AIM OF THE EXERCISE>
Rewrite the part of the records that opens with the line containing "Click the 290.577" and closes with the line containing "point(857,15)", replacing "megaphone" with "bullhorn" and leaving everything else unchanged.

╔══

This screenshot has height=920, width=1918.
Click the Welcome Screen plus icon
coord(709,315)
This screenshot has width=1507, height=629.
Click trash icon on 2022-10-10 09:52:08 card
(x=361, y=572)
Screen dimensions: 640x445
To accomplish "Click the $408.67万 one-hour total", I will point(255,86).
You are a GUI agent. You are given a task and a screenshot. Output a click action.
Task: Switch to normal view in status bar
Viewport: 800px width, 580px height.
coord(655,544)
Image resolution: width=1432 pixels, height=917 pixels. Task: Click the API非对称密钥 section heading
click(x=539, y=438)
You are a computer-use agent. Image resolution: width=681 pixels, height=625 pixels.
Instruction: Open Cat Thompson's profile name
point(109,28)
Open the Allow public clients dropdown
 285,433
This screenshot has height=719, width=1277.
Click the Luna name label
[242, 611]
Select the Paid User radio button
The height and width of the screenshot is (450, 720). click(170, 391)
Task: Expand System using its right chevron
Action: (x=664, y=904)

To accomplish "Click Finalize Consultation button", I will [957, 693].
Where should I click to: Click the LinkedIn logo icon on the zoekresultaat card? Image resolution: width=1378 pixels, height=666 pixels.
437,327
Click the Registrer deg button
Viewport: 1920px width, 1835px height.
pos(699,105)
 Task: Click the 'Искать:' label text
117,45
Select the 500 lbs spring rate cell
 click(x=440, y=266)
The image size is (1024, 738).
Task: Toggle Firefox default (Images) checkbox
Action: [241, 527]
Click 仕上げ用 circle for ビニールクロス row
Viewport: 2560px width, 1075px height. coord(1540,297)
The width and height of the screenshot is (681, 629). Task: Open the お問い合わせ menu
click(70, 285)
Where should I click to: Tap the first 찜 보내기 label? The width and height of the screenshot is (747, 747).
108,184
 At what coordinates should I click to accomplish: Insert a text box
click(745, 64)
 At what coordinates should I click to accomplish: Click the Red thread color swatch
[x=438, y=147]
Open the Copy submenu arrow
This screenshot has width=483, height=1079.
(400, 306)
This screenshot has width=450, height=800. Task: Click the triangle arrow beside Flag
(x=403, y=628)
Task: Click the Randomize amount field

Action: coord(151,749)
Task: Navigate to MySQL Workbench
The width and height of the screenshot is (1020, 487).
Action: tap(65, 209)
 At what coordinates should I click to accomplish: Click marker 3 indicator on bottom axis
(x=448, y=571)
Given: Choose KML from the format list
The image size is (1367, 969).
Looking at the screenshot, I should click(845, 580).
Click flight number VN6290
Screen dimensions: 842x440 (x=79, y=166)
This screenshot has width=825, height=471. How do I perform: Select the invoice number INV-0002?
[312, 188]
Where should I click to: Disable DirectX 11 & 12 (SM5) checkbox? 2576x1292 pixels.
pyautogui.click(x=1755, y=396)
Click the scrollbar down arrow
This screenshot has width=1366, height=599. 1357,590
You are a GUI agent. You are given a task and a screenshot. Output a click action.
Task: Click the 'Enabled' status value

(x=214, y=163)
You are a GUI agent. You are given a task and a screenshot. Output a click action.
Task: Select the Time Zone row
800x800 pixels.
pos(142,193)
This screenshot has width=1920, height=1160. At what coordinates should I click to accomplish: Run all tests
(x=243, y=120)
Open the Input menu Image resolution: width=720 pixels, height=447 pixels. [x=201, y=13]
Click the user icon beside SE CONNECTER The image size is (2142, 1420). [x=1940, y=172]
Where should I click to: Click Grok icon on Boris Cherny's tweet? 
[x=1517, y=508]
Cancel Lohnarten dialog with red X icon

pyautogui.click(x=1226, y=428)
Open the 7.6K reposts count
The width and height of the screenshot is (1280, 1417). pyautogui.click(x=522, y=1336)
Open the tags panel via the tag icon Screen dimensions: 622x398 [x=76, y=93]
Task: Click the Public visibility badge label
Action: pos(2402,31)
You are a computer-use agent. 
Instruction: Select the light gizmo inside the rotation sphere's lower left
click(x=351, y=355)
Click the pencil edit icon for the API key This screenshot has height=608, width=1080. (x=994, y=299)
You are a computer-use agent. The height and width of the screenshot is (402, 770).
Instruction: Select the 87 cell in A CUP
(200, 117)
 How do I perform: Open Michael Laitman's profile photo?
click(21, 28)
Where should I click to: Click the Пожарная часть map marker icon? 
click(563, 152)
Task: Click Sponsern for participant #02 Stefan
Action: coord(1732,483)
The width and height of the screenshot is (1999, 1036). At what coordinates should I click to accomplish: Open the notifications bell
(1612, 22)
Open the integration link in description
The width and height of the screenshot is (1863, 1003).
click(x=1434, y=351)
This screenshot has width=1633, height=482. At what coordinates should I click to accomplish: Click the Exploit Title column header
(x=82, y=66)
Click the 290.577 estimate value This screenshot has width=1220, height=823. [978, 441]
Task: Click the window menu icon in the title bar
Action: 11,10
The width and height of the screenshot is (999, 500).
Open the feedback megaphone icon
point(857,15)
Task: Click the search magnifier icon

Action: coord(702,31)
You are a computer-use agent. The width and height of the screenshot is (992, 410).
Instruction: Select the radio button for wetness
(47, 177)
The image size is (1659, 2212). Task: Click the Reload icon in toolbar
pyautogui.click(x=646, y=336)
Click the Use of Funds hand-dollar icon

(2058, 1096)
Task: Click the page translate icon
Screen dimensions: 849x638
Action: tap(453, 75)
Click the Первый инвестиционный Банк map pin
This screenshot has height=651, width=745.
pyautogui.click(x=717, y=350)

╚══

CORRECT RESPONSE>
Click the 290.577 estimate value This screenshot has width=1220, height=823. [978, 441]
Task: Click the window menu icon in the title bar
Action: 11,10
The width and height of the screenshot is (999, 500).
Open the feedback bullhorn icon
point(857,15)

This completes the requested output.